And now the campus is massive, one of those dominant modern environments of multifunctionality that modern man creates: close it down as a university, a prospect that seemed to become increasingly possible, as the students came to hate the world and the world the university, and you could open it again as a factory, a prison, a shopping precinct. There is a dining hall with a roof of perspex domes, looking like sun umbrellas, by the manmade lake; there is an Auditorium in the shape of a whale, its hinder parts hung out on an elegant device of metal ropes over the lake; the buildings poke and prod and shine in a landscape itself reconstituted, as hills are moved here and valleys there. Some eclecticism and tolerance prevails; at the Auditorium they perform that week a Marxist adaptation of King Lear, this week a capitalist adaptation of The Good Woman of Setzuan. But a zealous equality prevails in the air, and the place has become a little modern state, with the appropriate services, in all their inconsistency: a post office and a pub and a Mace supermarket and a newsagent stand side by side with the psychiatric service, the crèche, the telephone lifeline for the drug addicts, the offices of the Securicor patrol. The sun rarely shines; the peacocks have gone; the students are not bright originals in the old style, but bleaker, starker performers in the modern play; and when they are photographed by the press, which is rather less often, they appear not in the glossy pages but in the news pages, and upside down, hanging between two policemen. The campus spreads; now and then Air Force planes swoop low over it, as if inspecting to make sure it is still in the nation’s hands, before they sweep on to the woods and cornfields beyond. A plane flies over now, as Howard stares out of his window; down below, in the Piazza, the students criss and cross, this way and that, in elaborate, asymmetrical patterns, ants with serious yet unguessable purposes.
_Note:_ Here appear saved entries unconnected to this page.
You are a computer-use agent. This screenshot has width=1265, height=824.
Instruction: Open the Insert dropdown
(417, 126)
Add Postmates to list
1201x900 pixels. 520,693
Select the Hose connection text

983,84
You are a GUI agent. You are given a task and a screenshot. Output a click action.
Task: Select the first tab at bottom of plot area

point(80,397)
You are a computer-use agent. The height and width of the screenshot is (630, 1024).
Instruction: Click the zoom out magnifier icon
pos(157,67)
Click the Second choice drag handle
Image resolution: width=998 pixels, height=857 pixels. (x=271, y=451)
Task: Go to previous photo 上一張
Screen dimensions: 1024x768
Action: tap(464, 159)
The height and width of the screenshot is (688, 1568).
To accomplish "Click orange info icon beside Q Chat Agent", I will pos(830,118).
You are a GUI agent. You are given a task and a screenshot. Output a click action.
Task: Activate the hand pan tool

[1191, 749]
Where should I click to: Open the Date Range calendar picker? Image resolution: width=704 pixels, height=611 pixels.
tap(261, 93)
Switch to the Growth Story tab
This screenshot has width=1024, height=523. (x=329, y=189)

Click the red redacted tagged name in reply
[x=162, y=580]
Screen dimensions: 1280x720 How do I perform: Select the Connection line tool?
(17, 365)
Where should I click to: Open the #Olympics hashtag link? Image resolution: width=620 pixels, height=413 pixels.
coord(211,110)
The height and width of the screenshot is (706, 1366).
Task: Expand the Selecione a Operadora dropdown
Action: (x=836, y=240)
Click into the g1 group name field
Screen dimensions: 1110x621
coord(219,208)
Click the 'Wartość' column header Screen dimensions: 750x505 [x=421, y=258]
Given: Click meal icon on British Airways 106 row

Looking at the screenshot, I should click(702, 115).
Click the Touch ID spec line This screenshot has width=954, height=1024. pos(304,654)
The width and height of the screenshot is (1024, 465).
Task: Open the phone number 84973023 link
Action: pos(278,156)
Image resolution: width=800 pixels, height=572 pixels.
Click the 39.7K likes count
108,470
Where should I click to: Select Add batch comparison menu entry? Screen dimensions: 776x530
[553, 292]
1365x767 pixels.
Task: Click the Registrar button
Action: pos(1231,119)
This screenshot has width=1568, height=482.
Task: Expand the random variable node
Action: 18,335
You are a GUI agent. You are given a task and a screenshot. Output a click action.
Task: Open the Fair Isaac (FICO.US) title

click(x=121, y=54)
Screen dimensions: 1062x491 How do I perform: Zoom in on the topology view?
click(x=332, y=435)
How are they this year? Well, no longer do they look like an intellectual élite; indeed, what they resemble this autumn is rather the winter retreat of Napoleon’s army from Moscow. For in the new parade of styles which undergoes subtle shifts year by year, like the campus itself, bits of military uniform, bedraggled scraps of garments, fur hats and forage caps and kepis, tank tops and denims and coats which have lost their buttons have become the norm; the crowds troop along raggedly, avoiding the paths which have been laid out for them, hairy human bundles fresh from some sinister experience. Like the faculty, the place itself, they look smaller and darker and more worn than they did ten years ago. There is little wonder; much anguish has visited the Kaakinen city. Plagues of boils have fallen upon it; the locusts have eaten at the old dream of a university life totally new, qualitatively fine. In the rain the buildings are black; the concrete has stained, the glass grown dirty, the services diminished. The graffiti experts have been at work, inscribing ‘Stop Police Brutality’ and ‘IRA’ and ‘Spengler Bootboys’ on concrete and steel; there has been a small fire in the library; rapes and muggings occur occasionally in the darker corners of this good society. From time to time the radical passions overwhelm, then subside again; right reason and divine anger, Apollo and Dionysus, contend ceaselessly; suddenly frenzies arise, mouths cry, eyes glare, features distort. There is a student divorce problem, a statistically significant suicide rate. In the Students’ Union voices cry: ‘Woe, woe, the great city.’ As Howard says, the place has grown up. He stares from the window; he takes in its texture. But now, over the wet, futurist place, a strange sound arises. It is the silvery chime of the old stable clock at Watermouth Hall, an eighteenth-century perpetuum mobile marvel that will not be stopped, ringing out the hour of ten. The chimes foolishly chime; Howard turns; there is a knock at his door. ‘Yes?’ shouts Howard, moving away from his windows, ‘Come on in.’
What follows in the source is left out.